*ARTICLE*:
+++

[VEP-0001] DataLink semantics vocabulary enhacement proposal

Mon Oct 21 17:38:32 CEST 2019

> So, a question to all (including Carlos, who's posted on voevent@):
> Which of these terms do you actually need *now* (or at least for data
> that you will want to publish in the safely forseeable future)?  And
> can you see a clear scenario for a *machine* to have to understand
> matters at that level of detail (for human, there's always the
> description in datalink)?

I would like to point out that the list suggested by Francois is still not 
sufficient for many archival (Vizier e.g.) and future surveys data.

E.g. what is missing is the associated link to timeseries where the 
horizontal axis is not time but circular phase associated with given 
frequency in a periodogram and the associated periodogram itself.

This is massively used in asteroseismology and exoplanetplanet hunting
e.g. all the Kepler exoplanets publications show somewhere images from 
this tool: see namely fig 4 here

https://www.researchgate.net/publication/248394956_The_NASA_Exoplanet_Archive_Data_and_Tools_for_Exoplanet_Research

atlases of variable stars show the period-folded curves as here

http://ogle.astrouw.edu.pl/atlas/anomalous_Cepheids.html

If you want the example of timeseries of spectra
there is so called dynamical spectrum (e.g. in my old pictures

https://arxiv.org/pdf/1112.2787.pdf

and

for small amount of spectra

https://arxiv.org/pdf/1407.1765.pdf

Fig 1

There are of course better examples of quick time resolved spectroscopy 
etc ....

I would need to find them (if needed)

Also I can imagine the time series of datacubes (in ALMA, radio) ...

And lastly , what about the gravity wave associated information 
(strain/frequency - I a have asked people from GW community for detailed 
examples ...
and it seems that the common "timeseries" they use is
either strain/time   or power density of strain/frequency
(strain is relative displacement/baseline of mirrors)

+++

*EXERCISE REQUIREMENTS*:
**A.** For each statement, (i) through (iii), say whether the post agrees with it, answering yes or no and quoting the exact words of the post that decide it. (i) The writer considers the list suggested by Francois sufficient for archival data such as Vizier. (ii) Atlases of variable stars show period-folded curves. (iii) In the post, strain is described as the absolute position of a single mirror.
**B.** Copy everything in the post from "I would need" down to "examples ...", unchanged.

*DATA*:
+++

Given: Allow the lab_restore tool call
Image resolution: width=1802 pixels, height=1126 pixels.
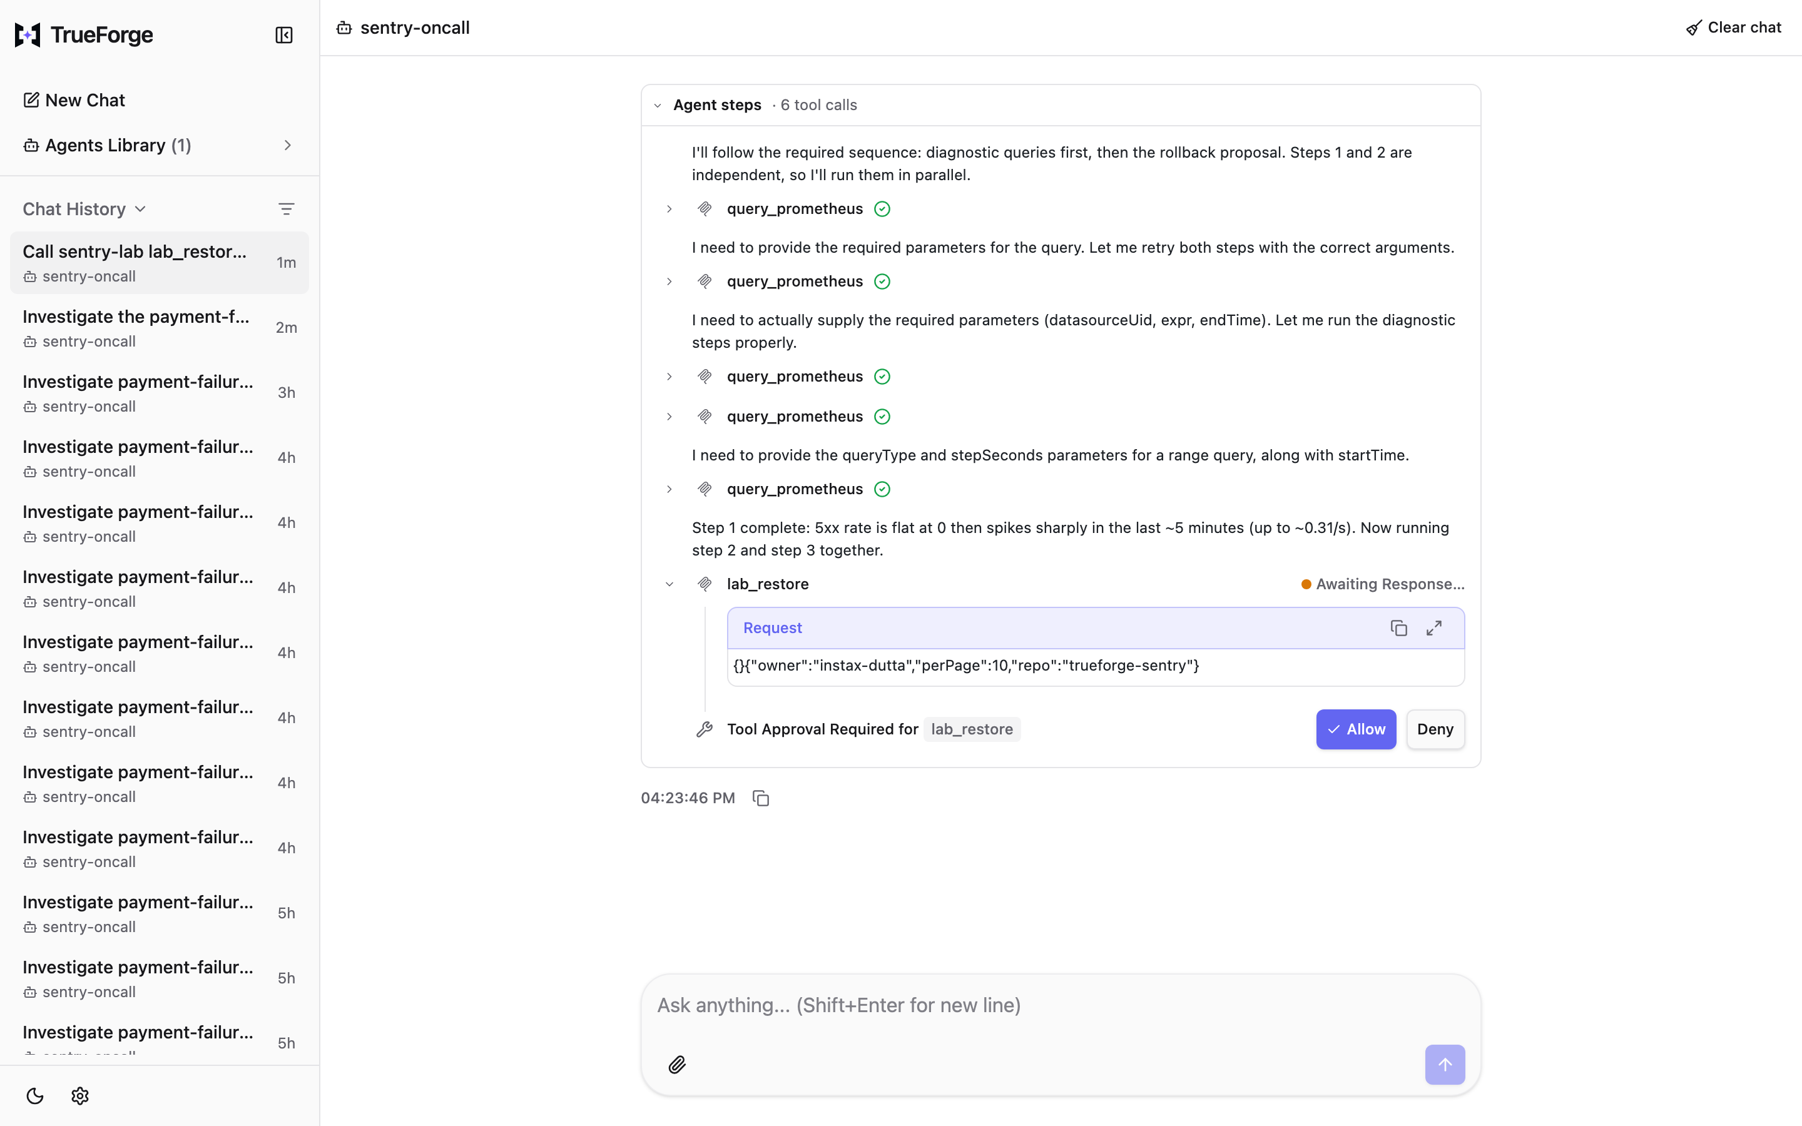Looking at the screenshot, I should tap(1355, 729).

+++

*ANSWERS GIVEN*:
**A.**
(i) No: "the list suggested by Francois is still not sufficient for many archival (Vizier e.g.) and future surveys data."
(ii) Yes: "atlases of variable stars show the period-folded curves"
(iii) No: "strain is relative displacement/baseline of mirrors"

**B.**
I would need to find them (if needed)

Also I can imagine the time series of datacubes (in ALMA, radio) ...

And lastly , what about the gravity wave associated information 
(strain/frequency - I a have asked people from GW community for detailed 
examples ...